A acção executiva do Presidente é, por si só, insuficiente para levantar a “muralha impenetrável” prometida no lançamento da sua candidatura à Casa Branca e destinada a travar o fluxo de - disse - traficantes e violadores mexicanos e imigrantes latino-americanos para os EUA. O decreto presidencial não deixa, contudo, de ser profundamente simbólico da intenção de Donald Trump de levar avante a sua controversa política anti-imigração, assente na premissa do muro pago pelo México ou no desejo de proibir a entrada de muçulmanos – e de o fazer avançando contra tudo e contra todos.

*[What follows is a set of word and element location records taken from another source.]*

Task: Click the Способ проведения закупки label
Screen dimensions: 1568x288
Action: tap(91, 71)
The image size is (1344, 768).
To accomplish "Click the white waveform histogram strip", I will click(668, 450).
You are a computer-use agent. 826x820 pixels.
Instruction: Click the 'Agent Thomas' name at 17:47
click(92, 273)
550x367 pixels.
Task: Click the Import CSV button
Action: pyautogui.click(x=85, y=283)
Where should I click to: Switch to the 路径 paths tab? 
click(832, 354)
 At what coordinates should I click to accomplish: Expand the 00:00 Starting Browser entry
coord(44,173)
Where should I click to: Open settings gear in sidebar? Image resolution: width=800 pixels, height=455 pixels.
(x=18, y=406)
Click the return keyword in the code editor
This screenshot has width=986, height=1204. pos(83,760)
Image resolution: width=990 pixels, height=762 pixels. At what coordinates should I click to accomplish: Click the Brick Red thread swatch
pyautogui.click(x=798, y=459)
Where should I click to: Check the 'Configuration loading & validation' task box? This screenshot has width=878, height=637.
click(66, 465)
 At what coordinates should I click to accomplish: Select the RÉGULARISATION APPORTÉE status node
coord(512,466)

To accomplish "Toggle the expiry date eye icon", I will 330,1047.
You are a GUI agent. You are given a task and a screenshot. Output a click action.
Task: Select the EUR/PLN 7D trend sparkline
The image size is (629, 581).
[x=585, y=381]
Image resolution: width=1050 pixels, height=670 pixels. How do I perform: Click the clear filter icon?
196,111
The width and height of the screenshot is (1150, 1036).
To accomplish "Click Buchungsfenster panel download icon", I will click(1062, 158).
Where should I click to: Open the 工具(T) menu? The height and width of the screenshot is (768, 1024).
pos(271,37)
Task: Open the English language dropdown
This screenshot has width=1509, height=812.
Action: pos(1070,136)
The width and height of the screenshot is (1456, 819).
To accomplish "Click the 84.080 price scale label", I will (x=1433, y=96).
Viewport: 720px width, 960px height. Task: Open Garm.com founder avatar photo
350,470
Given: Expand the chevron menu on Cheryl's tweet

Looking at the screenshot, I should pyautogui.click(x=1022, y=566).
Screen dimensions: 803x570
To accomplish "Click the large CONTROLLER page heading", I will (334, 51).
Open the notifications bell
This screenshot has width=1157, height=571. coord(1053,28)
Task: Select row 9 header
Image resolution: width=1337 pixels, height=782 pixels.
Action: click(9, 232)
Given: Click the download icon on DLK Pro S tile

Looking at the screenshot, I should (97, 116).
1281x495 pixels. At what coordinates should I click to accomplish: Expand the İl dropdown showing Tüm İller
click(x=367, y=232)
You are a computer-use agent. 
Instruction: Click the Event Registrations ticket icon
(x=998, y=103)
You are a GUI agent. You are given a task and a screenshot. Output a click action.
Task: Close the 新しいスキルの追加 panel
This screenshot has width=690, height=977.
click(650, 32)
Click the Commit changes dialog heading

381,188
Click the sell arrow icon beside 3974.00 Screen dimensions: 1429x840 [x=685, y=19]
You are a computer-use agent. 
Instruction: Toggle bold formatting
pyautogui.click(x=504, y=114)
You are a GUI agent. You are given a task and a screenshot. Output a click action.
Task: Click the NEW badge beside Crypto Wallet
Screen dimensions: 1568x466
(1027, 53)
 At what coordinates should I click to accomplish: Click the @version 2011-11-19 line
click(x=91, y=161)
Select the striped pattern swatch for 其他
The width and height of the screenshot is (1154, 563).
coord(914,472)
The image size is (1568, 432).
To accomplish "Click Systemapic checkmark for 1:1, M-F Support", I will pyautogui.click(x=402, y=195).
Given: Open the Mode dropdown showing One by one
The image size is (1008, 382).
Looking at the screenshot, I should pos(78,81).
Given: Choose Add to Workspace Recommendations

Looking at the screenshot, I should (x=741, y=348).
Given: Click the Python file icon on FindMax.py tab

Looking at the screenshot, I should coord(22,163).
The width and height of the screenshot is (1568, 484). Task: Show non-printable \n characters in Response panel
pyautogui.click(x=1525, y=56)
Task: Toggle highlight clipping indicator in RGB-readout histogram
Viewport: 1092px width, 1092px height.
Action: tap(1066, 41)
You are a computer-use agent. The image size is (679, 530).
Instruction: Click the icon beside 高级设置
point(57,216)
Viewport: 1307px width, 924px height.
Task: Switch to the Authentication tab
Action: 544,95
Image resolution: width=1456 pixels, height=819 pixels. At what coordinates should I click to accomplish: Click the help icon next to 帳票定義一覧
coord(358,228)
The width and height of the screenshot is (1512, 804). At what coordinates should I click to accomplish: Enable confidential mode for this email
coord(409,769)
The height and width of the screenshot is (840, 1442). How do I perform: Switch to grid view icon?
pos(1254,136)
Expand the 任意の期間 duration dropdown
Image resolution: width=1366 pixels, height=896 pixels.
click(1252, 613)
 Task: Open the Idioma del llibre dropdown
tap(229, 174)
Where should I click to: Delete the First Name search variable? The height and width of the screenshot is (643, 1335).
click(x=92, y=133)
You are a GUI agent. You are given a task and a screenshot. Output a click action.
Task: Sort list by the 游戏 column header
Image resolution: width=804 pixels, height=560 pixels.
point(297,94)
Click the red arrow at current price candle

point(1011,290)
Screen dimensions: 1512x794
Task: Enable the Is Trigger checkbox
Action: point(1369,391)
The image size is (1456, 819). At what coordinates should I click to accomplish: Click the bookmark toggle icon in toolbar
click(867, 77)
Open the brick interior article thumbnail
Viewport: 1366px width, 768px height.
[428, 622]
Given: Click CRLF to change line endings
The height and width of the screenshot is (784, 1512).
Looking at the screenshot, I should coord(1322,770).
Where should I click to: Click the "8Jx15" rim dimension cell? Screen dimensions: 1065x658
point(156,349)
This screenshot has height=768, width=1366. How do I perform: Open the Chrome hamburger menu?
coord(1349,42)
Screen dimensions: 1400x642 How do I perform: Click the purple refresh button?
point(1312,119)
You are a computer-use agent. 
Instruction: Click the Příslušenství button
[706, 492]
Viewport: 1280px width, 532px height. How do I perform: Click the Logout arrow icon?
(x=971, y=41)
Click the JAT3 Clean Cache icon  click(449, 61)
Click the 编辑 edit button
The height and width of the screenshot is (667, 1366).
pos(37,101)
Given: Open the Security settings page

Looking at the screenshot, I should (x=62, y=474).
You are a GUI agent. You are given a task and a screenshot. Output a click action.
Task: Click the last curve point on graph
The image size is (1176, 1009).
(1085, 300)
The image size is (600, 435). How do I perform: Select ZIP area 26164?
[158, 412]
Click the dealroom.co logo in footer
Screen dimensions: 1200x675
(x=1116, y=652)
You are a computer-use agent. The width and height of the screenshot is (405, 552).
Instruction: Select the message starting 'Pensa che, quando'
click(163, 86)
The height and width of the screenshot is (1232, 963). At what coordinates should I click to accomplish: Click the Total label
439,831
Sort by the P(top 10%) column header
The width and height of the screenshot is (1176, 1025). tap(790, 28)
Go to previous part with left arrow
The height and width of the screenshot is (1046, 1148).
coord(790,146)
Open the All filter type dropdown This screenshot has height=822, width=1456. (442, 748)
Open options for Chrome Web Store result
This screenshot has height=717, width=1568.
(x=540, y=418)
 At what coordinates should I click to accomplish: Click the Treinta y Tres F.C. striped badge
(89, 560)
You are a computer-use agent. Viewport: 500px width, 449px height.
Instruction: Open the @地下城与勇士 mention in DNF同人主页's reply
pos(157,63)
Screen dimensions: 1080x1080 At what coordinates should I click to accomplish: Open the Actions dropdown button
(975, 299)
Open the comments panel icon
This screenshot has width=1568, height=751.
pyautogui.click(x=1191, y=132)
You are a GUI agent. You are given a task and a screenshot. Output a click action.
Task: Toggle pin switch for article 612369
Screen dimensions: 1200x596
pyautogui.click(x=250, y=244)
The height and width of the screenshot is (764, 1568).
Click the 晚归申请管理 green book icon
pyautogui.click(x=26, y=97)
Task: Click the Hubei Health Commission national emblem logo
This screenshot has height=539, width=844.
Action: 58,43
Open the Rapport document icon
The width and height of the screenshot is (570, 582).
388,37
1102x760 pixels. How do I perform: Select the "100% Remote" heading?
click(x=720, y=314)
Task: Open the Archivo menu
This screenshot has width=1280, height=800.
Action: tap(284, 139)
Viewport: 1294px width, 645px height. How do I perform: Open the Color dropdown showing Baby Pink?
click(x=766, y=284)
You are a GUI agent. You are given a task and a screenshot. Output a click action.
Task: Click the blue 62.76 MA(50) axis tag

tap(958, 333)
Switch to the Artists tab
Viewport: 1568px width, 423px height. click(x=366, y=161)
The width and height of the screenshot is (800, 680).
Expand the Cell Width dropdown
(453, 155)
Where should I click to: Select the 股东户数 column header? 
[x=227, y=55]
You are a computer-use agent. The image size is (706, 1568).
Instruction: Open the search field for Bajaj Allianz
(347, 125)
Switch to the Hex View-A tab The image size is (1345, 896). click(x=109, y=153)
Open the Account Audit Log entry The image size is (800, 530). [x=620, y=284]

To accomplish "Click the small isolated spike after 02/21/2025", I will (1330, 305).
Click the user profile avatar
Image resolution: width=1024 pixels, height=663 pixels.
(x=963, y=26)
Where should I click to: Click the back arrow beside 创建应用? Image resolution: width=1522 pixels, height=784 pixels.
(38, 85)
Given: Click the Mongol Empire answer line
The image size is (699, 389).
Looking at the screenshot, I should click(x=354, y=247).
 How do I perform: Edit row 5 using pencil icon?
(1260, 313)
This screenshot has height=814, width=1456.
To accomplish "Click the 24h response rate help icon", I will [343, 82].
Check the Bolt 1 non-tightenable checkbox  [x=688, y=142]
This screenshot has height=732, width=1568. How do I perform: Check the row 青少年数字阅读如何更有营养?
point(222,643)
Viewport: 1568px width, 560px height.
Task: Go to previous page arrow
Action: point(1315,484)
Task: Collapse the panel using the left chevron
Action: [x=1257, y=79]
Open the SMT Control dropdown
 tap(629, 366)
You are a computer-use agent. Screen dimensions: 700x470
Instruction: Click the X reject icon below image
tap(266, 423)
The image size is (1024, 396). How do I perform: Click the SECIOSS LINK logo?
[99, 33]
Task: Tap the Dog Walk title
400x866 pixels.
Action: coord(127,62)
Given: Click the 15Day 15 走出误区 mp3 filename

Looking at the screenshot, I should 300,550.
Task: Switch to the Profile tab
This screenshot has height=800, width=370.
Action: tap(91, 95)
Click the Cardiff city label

“Uma nação sem fronteiras não é uma nação”, declarou Donald Trump, numa cerimónia no Departamento de Segurança Interna onde assinou o decreto para iniciar a construção do muro “imediatamente”. O acto marca, para o Presidente, o momento em que o país recuperou o controlo da fronteira e reafirmou o direito de aplicar as leis "na sua máxima força". “Estamos a viver uma crise na nossa fronteira Sul”, afirmou.

O decreto autoriza o redireccionamento de verbas alocadas àquela agência federal para projectos de infraestruturas para a construção do muro. Para já, desconhecem-se os montantes, mas os analistas dizem que serão suficientes para para pôr o projecto em marcha. Mesmo assim, a execução continua a estar dependente do financiamento do Congresso e condicionada pelo cumprimento de regras fixadas na legislação nacional e em tratados internacionais.

Pelas contas de vários consultores e especialistas, os custos dos trabalhos deverão ultrapassar os 30 mil milhões de dólares – e a obra pode prolongar-se por mais de cinco anos. A aritmética de Trump é muito diferente. O Presidente estimou que a construção do muro ficará entre os oito e dez mil milhões de dólares e pode ser concluída em “poucos meses”.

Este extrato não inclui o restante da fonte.